That is good ... I want to help!
diggeryj wrote:
KermMartian wrote:

:: The Cemetech staff are working to upgrade the Tools and Resources section with new pages helping beginner users and programmers get oriented with their calculators. Please help us collect internal links and topics for those pages.
That is good ... I want to help!
Great! We need two things from people to help with this project:
1) Document important calculator skills in clear, easy-to-read posts here on the Cemetech forum that we can link to
2) Help us sift through the forum and find existing topics that fulfill those criteria.
KermMartian wrote:
diggeryj wrote:
KermMartian wrote:

:: The Cemetech staff are working to upgrade the Tools and Resources section with new pages helping beginner users and programmers get oriented with their calculators. Please help us collect internal links and topics for those pages.
That is good ... I want to help!
Great! We need two things from people to help with this project:
1) Document important calculator skills in clear, easy-to-read posts here on the Cemetech forum that we can link to
2) Help us sift through the forum and find existing topics that fulfill those criteria.


I can do that.... I think I can, must activate spell check first though... then I will!
Harvest Moon won't run on the 84-C.....sadness.

Nice ribbon repair! Is that thinner than the 84+ cable?
willrandship wrote:
Harvest Moon won't run on the 84-C.....sadness.

Nice ribbon repair! Is that thinner than the 84+ cable?
Many thanks! I think it's just slightly closer spacing than the TI-84 Plus, which I always assumed I could not solder. I guess I was wrong. Smile Also, do you know the pinout of the keypad connector? Do you know how I can force it into Nspire mode without an Nspire keypad?
Kerm may I suggest getting those tweezers and that trace repair lead off DealExtreme would save you even more headache as its just a small soldering iron tap on each pad to add the wires Razz


Very cool and nice job tho! Very Happy
The one that the insulator melts off of from the heat of soldering? I very well may have to consider trying something like that. Can you point me to the item page again?
http://dx.com/p/titlelead-repair-0-1mm-soldering-enameled-wire-20m-132805

That would be it you better pick up a pair of fine pitch tweezers as well tho thin is a understatement on that stuff

see this picture for what I mean https://dl.dropbox.com/u/98196116/2012-11-18%2021.03.57.jpg

I can recommend these tweezers immensly if you dont have any they are really good so far. http://dx.com/p/19869
*All pin numbers are based upon the PCB's silkscreen inside the keypads.

Kerm, about the pins for keypad detection, I'm positive it's not 3-18, since they're the IO pins used to detect keys. I'm also fairly sure about 1 and 2 being just a vcc and gnd source.

If I had to place a bet, it would be on 26, since it's the only pin that wouldn't be used for an input key OR the link port wires OR the i2c touchpad that still goes HIGH on probing. My scope readings say it's held high, so I suspect it's an input with a pullup resistor like all the keys have. However, the rest (27-30) are also potential suspects, since it may be that the 84+ keypad chooses to pull one down and leave one floating, and the nspire swap them. Check to see if the nspire readings match up with the 84+ pad readings for those pins (in the link below) and we'll know for sure.

Unfortunately I no longer have my nspire (it has since become my sister's calculator) so I can't confirm any of it.


I find it interesting how they got keypad input. They had a matrix of inputs tied to outputs, such that they would test for all the inputs with each output separately, AFAICT. This is why in this post I reported square wave readings when buttons were pressed. When it was being polled it dropped to ground, but when it wasn't, pullup resistors brought it back up.
That's actually how nearly all keyboards work. Smile They scan through the input rows or columns, checking the value of the output column or row for each input set individually high.

Edit: Thanks for the tip about pin 26; I'll do some experimentation and see if I can confirm your suspicion.
Cool. I've always wondered how matrix-based systems avoided cross-contamination.
* * *
WORK INSTRUCTION A
Retype the forum thread from "Many thanks! I" to "item page again?".
WORK INSTRUCTION B
In the forum thread, which keypad pin is named as the best bet for keypad detection?
The data that follows has no connection to the forum thread.

Collection entries:
* * *
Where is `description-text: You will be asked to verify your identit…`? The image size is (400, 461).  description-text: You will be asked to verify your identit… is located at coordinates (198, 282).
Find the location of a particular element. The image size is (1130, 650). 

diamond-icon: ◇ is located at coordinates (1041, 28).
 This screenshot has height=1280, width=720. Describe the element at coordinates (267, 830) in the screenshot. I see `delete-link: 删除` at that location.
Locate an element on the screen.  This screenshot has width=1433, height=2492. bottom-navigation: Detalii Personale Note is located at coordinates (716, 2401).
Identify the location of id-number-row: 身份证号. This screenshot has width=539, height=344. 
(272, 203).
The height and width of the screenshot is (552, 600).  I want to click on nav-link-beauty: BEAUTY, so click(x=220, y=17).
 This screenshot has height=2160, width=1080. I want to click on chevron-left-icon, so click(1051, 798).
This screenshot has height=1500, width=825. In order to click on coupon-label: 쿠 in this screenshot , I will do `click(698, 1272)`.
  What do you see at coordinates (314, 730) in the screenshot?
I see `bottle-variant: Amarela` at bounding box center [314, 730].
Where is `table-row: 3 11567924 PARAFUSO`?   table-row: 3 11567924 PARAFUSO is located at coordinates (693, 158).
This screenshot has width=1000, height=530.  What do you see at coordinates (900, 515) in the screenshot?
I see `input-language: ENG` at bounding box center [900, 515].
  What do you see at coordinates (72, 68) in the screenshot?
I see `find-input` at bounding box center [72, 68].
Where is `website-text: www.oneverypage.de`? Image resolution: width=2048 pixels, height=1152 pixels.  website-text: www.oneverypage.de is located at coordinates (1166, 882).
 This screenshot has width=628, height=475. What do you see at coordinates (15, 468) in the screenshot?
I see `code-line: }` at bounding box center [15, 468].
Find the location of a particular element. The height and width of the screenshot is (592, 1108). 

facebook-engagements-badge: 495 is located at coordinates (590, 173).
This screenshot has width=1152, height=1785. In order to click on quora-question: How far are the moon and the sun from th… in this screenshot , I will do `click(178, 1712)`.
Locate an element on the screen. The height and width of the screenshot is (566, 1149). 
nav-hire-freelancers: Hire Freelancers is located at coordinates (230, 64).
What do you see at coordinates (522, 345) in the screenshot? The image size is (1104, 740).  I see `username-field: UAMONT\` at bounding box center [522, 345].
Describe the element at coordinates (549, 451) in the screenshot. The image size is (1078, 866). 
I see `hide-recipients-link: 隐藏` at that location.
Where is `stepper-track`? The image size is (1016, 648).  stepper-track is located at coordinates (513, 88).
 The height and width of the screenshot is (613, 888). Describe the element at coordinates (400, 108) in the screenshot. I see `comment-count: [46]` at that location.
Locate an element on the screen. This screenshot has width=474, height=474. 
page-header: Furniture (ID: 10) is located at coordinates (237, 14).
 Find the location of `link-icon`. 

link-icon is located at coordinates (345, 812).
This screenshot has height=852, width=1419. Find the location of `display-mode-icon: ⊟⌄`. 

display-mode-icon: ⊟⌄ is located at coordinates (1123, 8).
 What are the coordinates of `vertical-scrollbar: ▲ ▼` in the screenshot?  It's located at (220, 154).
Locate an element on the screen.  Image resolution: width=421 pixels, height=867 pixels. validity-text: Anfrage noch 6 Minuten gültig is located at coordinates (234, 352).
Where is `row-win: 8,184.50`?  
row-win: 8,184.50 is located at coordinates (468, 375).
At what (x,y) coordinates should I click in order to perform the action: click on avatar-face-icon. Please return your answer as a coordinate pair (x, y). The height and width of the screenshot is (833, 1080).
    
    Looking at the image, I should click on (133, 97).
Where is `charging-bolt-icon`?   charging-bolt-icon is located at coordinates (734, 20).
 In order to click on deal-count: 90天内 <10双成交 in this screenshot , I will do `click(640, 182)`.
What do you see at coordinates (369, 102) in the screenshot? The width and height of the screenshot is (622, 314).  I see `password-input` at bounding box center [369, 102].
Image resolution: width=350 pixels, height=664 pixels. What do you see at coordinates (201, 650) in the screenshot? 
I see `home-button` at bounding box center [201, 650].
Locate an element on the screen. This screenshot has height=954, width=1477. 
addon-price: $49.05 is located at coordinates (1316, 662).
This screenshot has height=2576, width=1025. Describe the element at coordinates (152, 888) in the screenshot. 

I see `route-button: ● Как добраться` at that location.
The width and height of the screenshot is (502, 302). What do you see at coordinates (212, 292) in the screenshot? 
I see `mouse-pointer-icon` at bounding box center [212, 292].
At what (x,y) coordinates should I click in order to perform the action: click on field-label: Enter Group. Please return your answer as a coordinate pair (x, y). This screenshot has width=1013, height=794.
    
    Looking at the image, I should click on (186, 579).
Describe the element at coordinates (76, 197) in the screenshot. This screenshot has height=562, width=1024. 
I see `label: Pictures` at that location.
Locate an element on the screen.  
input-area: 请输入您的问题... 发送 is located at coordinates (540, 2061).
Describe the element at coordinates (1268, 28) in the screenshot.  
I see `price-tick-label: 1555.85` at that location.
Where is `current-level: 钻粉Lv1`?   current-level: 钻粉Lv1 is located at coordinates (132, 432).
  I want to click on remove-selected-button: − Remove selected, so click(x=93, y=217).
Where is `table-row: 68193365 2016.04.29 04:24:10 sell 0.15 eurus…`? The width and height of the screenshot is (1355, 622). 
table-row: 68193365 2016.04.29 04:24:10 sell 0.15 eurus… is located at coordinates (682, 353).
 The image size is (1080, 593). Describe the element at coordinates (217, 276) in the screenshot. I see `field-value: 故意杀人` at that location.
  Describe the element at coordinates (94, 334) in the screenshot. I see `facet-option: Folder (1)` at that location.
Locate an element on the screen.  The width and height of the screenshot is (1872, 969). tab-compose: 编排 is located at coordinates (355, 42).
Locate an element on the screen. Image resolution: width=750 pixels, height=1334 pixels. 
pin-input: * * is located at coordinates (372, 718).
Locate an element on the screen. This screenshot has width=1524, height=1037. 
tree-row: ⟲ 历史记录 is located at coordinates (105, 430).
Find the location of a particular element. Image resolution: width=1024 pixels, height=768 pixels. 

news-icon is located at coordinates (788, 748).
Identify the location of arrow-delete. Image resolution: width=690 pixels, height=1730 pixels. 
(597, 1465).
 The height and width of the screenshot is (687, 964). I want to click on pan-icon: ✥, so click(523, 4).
* * *
RESULT A
Many thanks! I think it's just slightly closer spacing than the TI-84 Plus, which I always assumed I could not solder. I guess I was wrong. Smile Also, do you know the pinout of the keypad connector? Do you know how I can force it into Nspire mode without an Nspire keypad?
Kerm may I suggest getting those tweezers and that trace repair lead off DealExtreme would save you even more headache as its just a small soldering iron tap on each pad to add the wires Razz


Very cool and nice job tho! Very Happy
The one that the insulator melts off of from the heat of soldering? I very well may have to consider trying something like that. Can you point me to the item page again?

RESULT B
Pin 26